A short description of the results:
· At a ward in a hospital in England where the staff was interviewed according to the AI principles, it was reported similar levels for recruitment and possibly fewer absences due to sickness compared to a ward that had no intervention.
· In a trucking firm in the USA there was no statistically significant difference in attitudes towards their colleagues that facilitate forgiveness toward colleagues that make mistakes among the employees of a department four months and two years after an AI-conference in comparison with a department that did not participate in an AI-conference.
· Students in Canada that received an intervention more similar to action research scored higher on task performance than students that used AI, and both scored higher than students that received placebo, i.e. an expert presentation, on conflict management. There were no statistically significant difference between the group that received AI and expert presentation concerning participation in the group.
· There was no statistically significant difference between groups of employees in the US Postal Service that received AI compared to groups that used teambuilding or groups which received no intervention.
· Fast food restaurants in the USA that used AI did not retain a statistically significant larger part of its leaders than restaurants that used a problem solving approach or no intervention.
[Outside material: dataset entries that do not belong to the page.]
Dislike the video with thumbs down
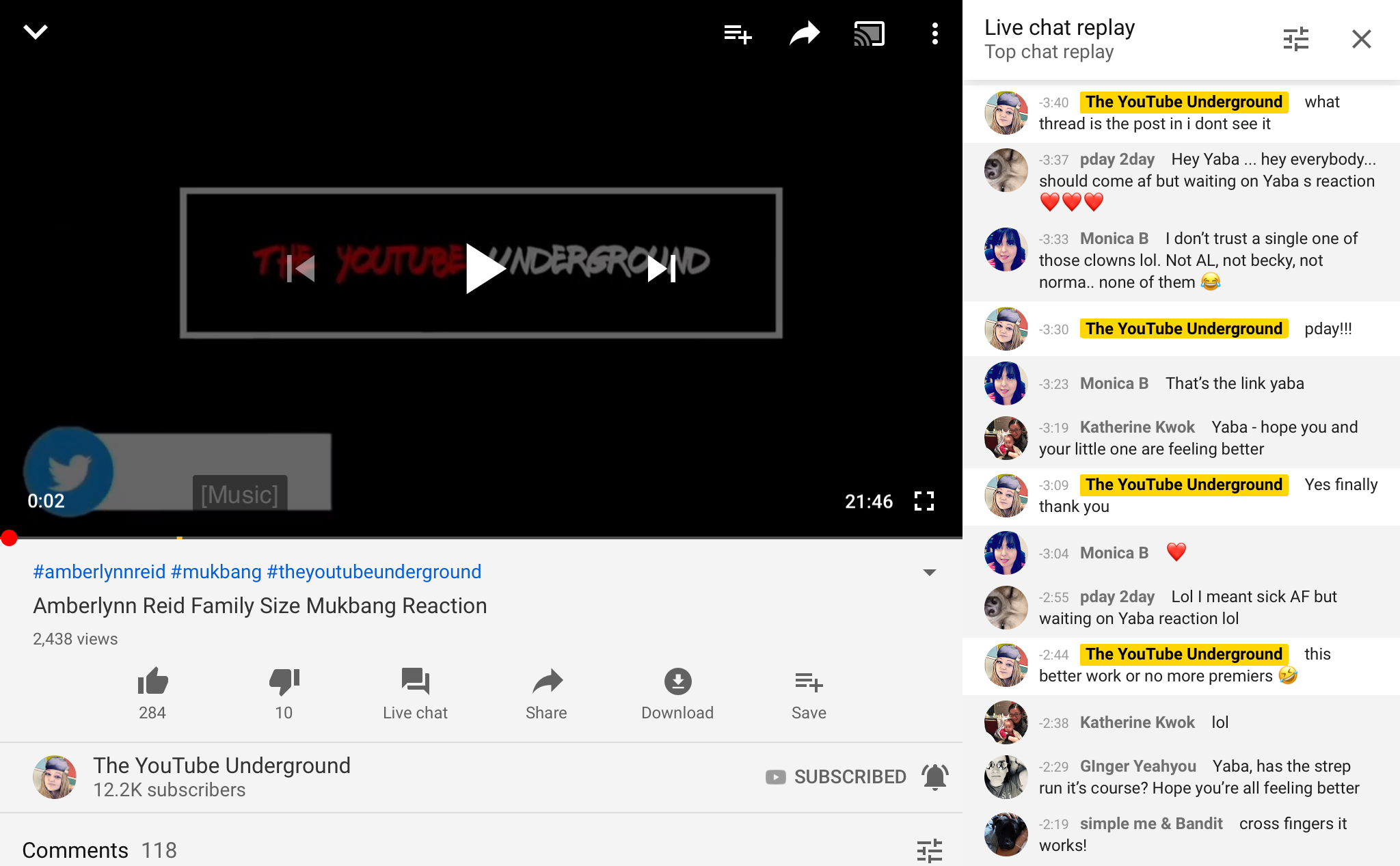The width and height of the screenshot is (1400, 866). [x=284, y=681]
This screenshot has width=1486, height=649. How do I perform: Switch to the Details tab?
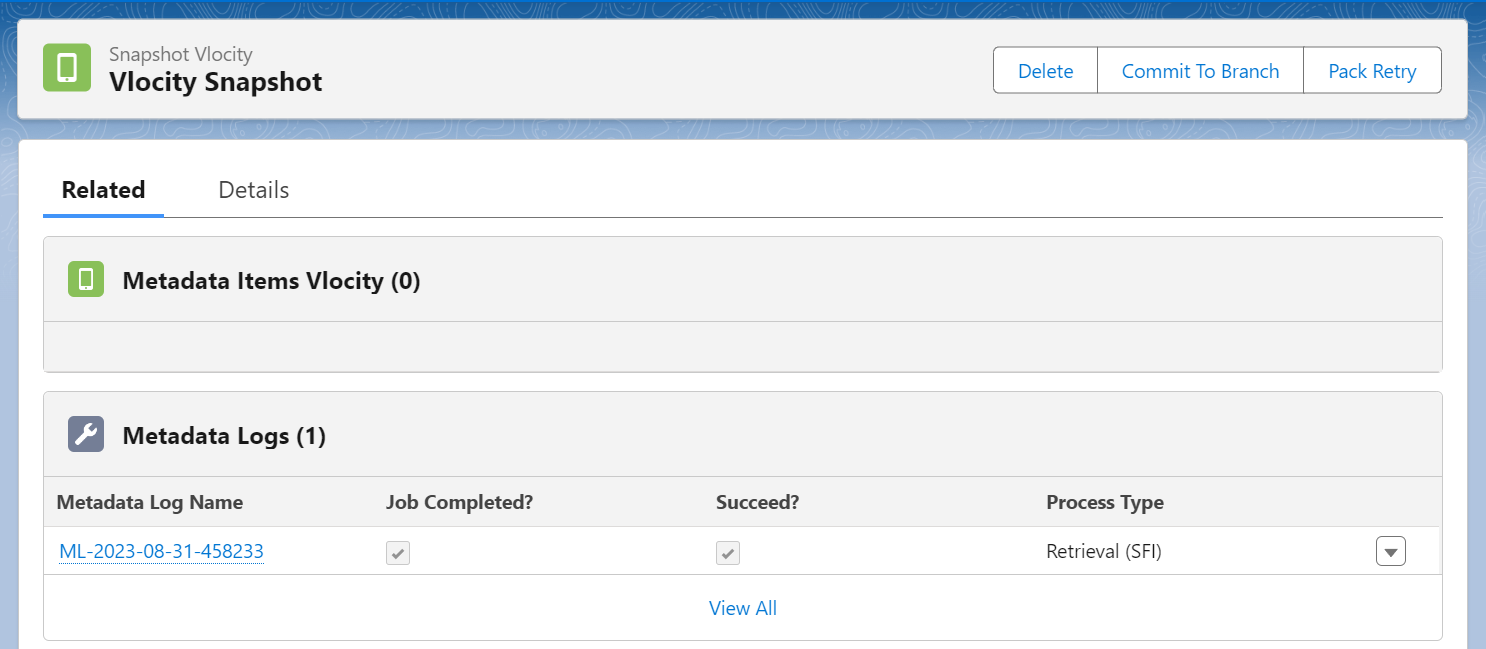(x=254, y=190)
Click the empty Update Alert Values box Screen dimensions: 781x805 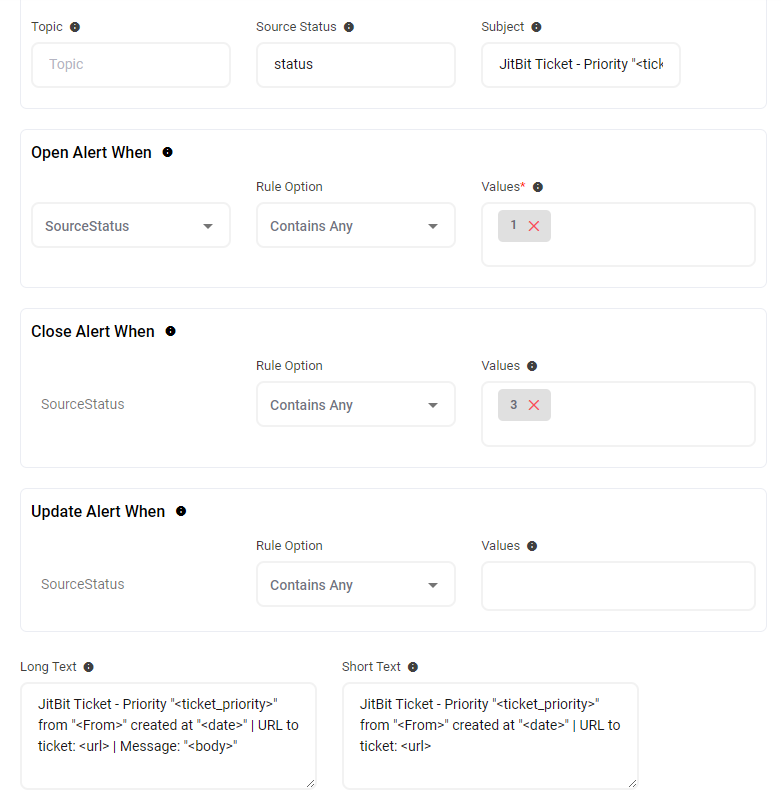(x=618, y=586)
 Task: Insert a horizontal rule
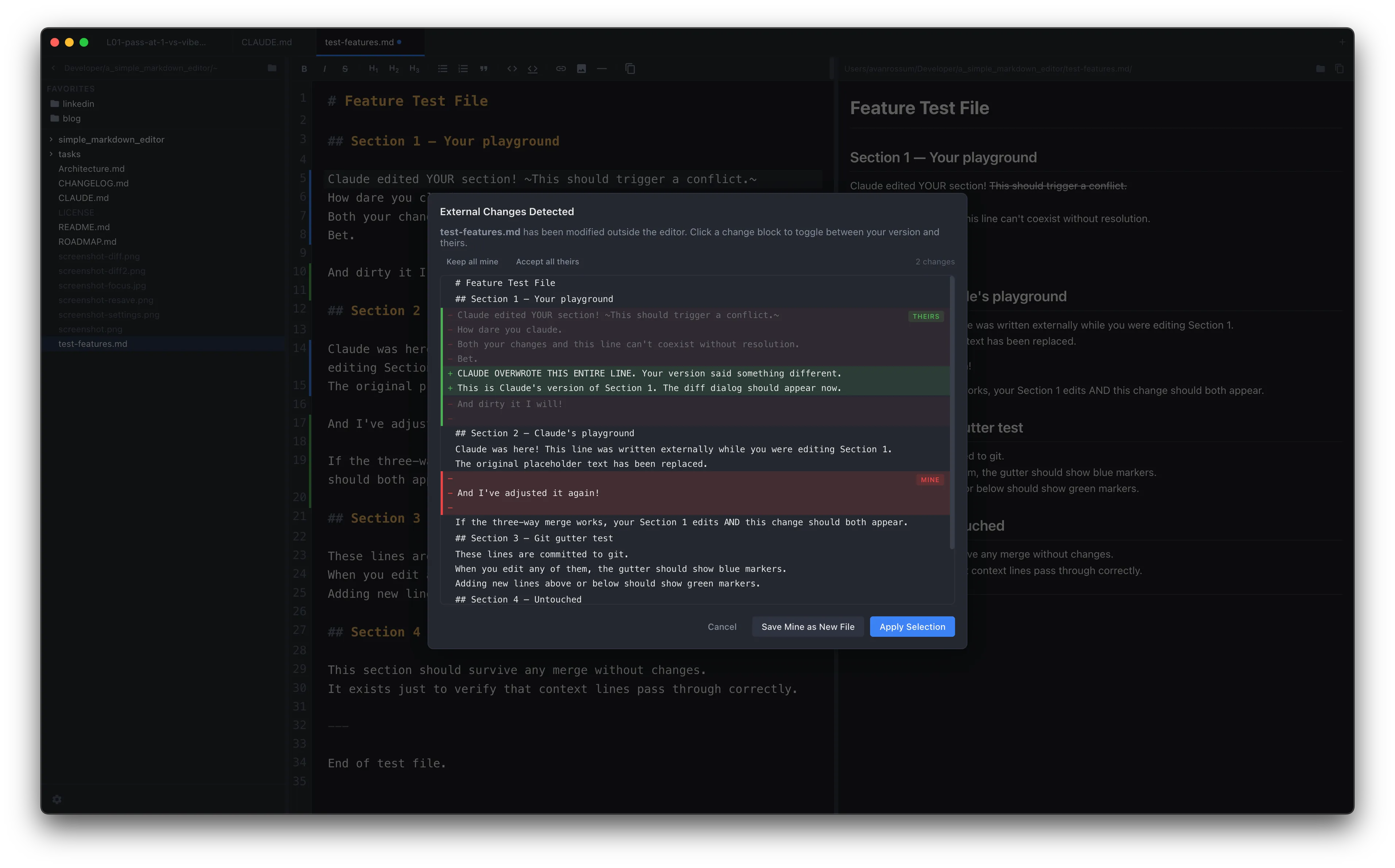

Groups in a company manufacturing freight elevator doors in USA that used AI achieved better task quality and more identification with the group than groups that used a more traditional organisational development tool did after two weeks after the intervention.
Discussion
In this project we have limited inclusion to interventions that have used the concept Appreciative Inquiry. Any other similar tools have not been included.
The authors of articles on AI criticise traditional organisational development tools and action research on a general basis, but other organisational development tools achieved better or similar results compared to AI for some outcomes. The critique was not confirmed by the results of the studies included in this review. Nor could we conclude that any of the tools do better than other tools.
AI comes across as complex and vague, and to evaluate the importance of single elements of it was difficult. Weaknesses that were reported by some authors when using AI was that difficult personal problems were overlooked, dissatisfied members withdrew, challenges are not addressed and in hindsight one appeared as naïve. It was also difficult to connect changes in the enterprise to an internally motivated change and not to external factors. This applies to all organizational development tools, not only AI. The developers of AI claim that the first question asked in a process of change is very significant. However, it was unclear how information can be collected to be able to ask this question.
How distribution of power in the enterprise will influence the choice of goals of an organizational change were not addressed, neither was the possible significance of a clever and enthusiastic consultant regardless of which tool that is being used. AI emphasizes the used of the positive factors in the enterprise, but none of the studies did clarify which positive factors the enterprises wished to further develop.
Conclusion
Current published literature cannot answer whether AI achieve better or worse results during an organisational development process compared to other organisational development tools or when no such tool is being used.